# Work instructions
Filter the data below for the string "Extract" and copy each matching line.

# Data supplied
--------------------------------------------------
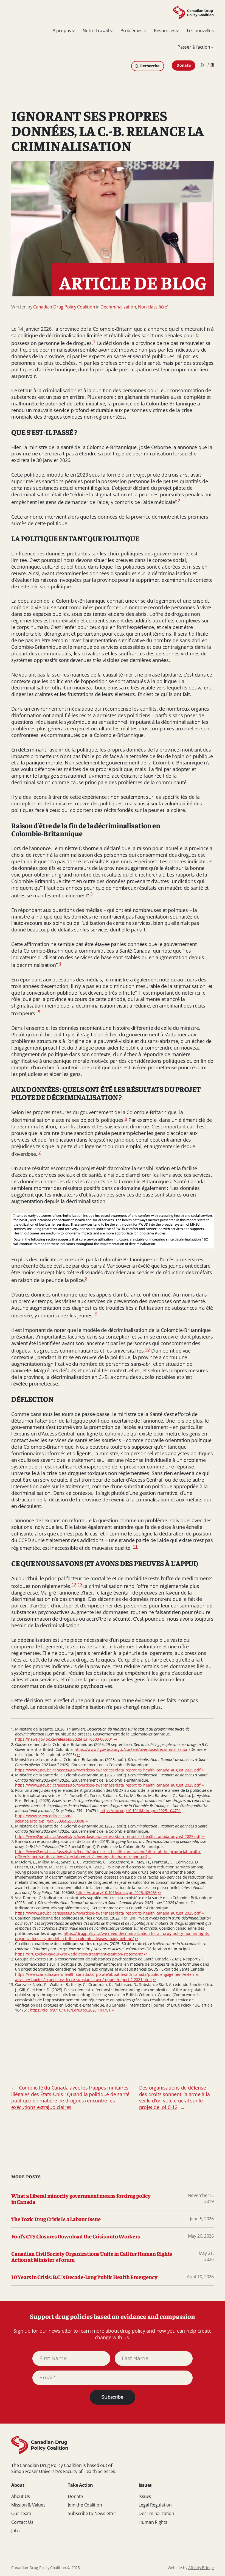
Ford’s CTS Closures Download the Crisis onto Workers (75, 2236)
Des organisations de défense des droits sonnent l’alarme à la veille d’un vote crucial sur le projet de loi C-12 (174, 2097)
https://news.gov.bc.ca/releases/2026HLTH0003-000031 (64, 1739)
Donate (183, 65)
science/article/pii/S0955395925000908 (49, 1821)
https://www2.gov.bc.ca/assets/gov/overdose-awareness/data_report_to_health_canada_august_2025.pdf (108, 1770)
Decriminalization (118, 307)
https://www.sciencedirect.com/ (43, 1815)
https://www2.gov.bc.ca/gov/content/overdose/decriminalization (132, 1749)
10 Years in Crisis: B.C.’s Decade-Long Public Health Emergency (84, 2277)
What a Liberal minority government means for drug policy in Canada (81, 2199)
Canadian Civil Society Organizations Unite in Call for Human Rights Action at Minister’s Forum (91, 2256)
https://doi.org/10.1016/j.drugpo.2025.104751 (70, 2010)
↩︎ (115, 1739)
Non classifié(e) (153, 307)
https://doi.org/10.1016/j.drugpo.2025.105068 (116, 1892)
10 (147, 1349)
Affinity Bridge (201, 2567)
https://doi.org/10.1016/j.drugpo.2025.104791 (140, 1810)
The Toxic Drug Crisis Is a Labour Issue (55, 2219)
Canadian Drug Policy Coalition (64, 307)
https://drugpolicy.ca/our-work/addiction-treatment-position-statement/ (79, 1954)
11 (135, 1546)
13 (80, 1584)
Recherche (149, 65)
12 (74, 1584)
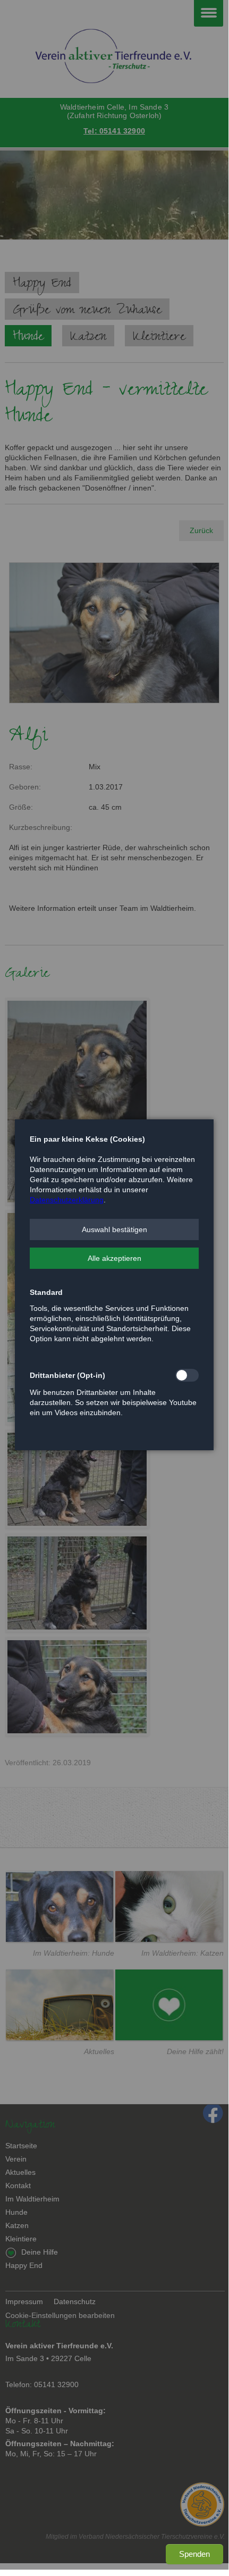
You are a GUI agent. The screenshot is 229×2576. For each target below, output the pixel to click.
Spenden (194, 2553)
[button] (114, 1229)
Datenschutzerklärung (67, 1199)
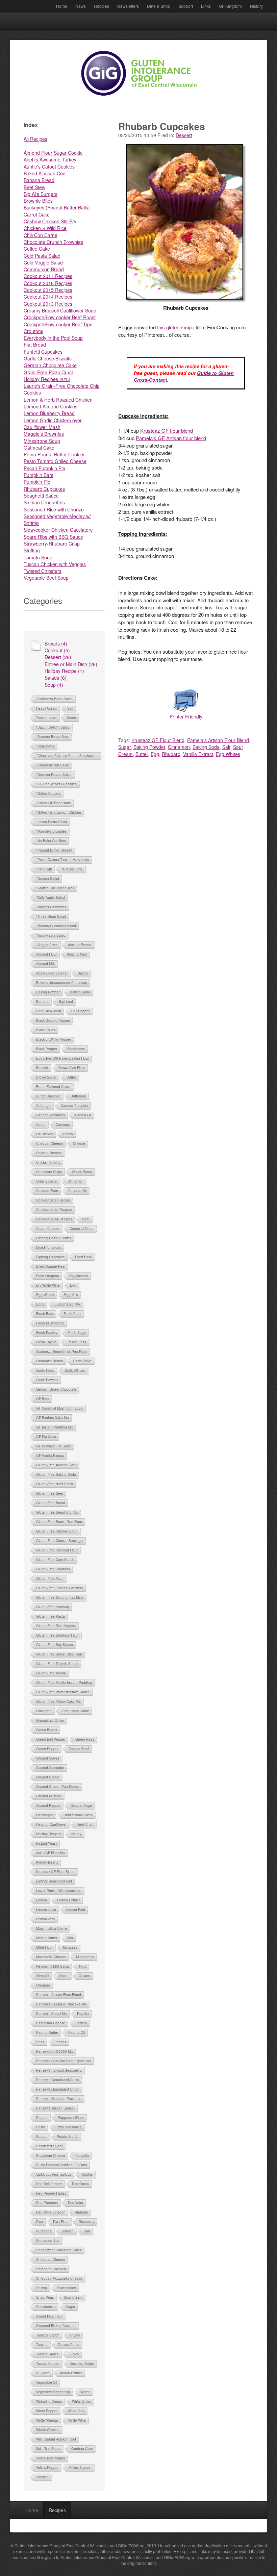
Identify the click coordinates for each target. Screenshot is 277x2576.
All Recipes (35, 138)
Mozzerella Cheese (51, 1956)
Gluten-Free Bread (50, 1502)
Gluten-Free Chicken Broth (57, 1531)
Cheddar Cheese (49, 1143)
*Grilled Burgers (48, 793)
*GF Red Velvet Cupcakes (56, 784)
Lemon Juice (46, 1909)
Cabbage (43, 1105)
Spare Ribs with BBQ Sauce (53, 536)
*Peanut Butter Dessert (54, 850)
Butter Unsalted (48, 1096)
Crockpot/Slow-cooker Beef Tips (58, 324)
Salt (70, 708)
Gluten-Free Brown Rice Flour (59, 1521)
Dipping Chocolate (50, 1257)
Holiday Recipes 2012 (47, 379)
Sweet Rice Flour (49, 2316)
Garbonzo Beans (49, 1361)
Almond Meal (77, 954)
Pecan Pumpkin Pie (44, 468)
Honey (76, 1834)
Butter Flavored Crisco (53, 1086)
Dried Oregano (47, 1275)
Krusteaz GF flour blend (166, 430)
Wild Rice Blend (48, 2448)
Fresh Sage (77, 1332)
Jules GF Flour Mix (50, 1852)
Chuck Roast (82, 1171)
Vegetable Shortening (53, 2392)
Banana (42, 1001)
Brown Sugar (46, 1077)
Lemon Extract (68, 1900)
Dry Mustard (78, 1275)
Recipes (101, 6)
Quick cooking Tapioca (53, 2174)
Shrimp (41, 2287)
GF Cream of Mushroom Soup (59, 1408)
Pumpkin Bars (38, 475)
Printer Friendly (186, 716)
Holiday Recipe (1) (64, 670)
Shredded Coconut (51, 2269)
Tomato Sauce (47, 2354)
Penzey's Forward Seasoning (59, 2070)
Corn (86, 1219)
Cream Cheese (47, 1228)
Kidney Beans (47, 1862)
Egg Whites (45, 1294)
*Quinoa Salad (47, 878)
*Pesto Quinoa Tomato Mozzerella (62, 859)
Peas (40, 2042)
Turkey (74, 2354)
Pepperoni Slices (71, 2117)
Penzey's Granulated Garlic (57, 2079)
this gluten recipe (175, 327)
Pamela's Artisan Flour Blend (58, 1994)
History (256, 6)
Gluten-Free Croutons (53, 1569)
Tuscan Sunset (47, 2363)
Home (61, 6)
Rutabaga (44, 2231)
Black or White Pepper (53, 1039)
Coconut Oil (77, 1190)
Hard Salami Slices (78, 1815)
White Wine (77, 2420)
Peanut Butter (47, 2032)
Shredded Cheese (50, 2259)
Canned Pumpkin (74, 1105)
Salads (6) (56, 677)
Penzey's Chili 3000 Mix (54, 2051)
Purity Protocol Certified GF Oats (61, 2165)
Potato (41, 2136)
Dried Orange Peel (50, 1266)
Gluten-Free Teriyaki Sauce (57, 1663)
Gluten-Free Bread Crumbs (57, 1512)
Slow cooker (66, 2287)
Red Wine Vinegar (50, 2212)
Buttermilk (78, 1096)
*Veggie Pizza (47, 944)
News (80, 6)
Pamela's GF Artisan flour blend (171, 437)
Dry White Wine (48, 1285)
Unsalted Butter (82, 2363)
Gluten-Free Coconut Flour (57, 1550)
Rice (39, 2221)
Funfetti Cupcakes (43, 351)
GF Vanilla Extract (50, 1455)
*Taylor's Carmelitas (51, 907)
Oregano (43, 1985)
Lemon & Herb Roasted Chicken (58, 399)
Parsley (81, 2023)
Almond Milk (45, 963)
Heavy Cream (46, 708)
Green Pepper (47, 1748)
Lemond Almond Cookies (50, 406)
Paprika (83, 2013)
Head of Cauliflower (51, 1824)
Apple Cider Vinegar (52, 973)
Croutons (33, 331)
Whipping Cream (49, 2401)
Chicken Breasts (48, 1153)
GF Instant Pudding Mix (54, 1427)
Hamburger (44, 1815)
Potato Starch (67, 2136)
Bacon (83, 973)
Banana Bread (39, 180)
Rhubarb (81, 2212)
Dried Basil (83, 1257)
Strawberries (45, 2306)
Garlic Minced (75, 1370)
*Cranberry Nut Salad (52, 765)
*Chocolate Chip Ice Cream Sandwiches (67, 755)
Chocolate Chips (49, 1171)
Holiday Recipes (48, 1834)
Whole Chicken (47, 2429)
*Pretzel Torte (72, 869)
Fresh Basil (44, 1313)
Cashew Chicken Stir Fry (50, 221)
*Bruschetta (45, 746)
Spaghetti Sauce (41, 495)
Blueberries (76, 1048)
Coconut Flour (47, 1190)
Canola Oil (83, 1115)
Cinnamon (75, 1181)
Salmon (68, 2231)
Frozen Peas (76, 1342)
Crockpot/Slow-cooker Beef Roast (60, 317)
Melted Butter (46, 1938)
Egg (73, 1285)
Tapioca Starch (47, 2335)
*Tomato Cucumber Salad (56, 926)
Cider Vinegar (46, 1181)
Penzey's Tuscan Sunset (55, 2108)
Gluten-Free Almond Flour (56, 1465)
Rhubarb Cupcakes (44, 488)
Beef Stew (34, 187)
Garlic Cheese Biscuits (48, 358)
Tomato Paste (68, 2344)
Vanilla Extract (71, 2373)
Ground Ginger (47, 1777)
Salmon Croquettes (44, 502)
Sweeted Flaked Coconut (56, 2325)
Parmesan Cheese (50, 2023)
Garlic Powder (47, 1380)
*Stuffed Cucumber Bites (55, 888)
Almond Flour (46, 954)
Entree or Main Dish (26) (71, 664)
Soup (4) (54, 684)
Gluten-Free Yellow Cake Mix (58, 1701)
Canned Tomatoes (50, 1115)
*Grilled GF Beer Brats (53, 803)
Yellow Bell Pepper (50, 2458)
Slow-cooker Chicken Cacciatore (58, 529)
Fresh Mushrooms (50, 1323)
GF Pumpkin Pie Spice (53, 1446)
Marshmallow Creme (51, 1928)
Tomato (42, 2344)
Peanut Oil (76, 2032)
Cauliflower (44, 1134)
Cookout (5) (57, 650)
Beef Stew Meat (48, 1011)
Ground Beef (79, 1748)
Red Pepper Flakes (51, 2193)
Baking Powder (48, 992)
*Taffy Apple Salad (50, 897)
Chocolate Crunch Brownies (53, 241)
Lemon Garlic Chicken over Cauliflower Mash (53, 423)
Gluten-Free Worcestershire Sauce (63, 1692)
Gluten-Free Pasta (50, 1616)
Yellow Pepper (47, 2467)
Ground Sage (81, 1805)
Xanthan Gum (82, 2448)
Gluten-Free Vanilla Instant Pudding (64, 1682)
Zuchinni (42, 2477)
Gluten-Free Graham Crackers (59, 1588)
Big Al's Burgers (40, 194)
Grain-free (44, 1711)
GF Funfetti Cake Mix (52, 1417)
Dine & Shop (158, 6)
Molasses (70, 1947)
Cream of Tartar (82, 1228)
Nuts (82, 1966)
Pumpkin (82, 2155)
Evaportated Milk (67, 1304)
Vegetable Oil (46, 2382)
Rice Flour (61, 2221)
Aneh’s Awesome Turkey (50, 159)
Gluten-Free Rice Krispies (56, 1625)
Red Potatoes (47, 2202)
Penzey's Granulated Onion (57, 2089)
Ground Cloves (47, 1758)
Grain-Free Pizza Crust (48, 372)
--------------------------------------------------
# Result for this exercise
Lemon Extract (68, 1900)
GF Vanilla Extract (50, 1455)
Vanilla Extract (71, 2373)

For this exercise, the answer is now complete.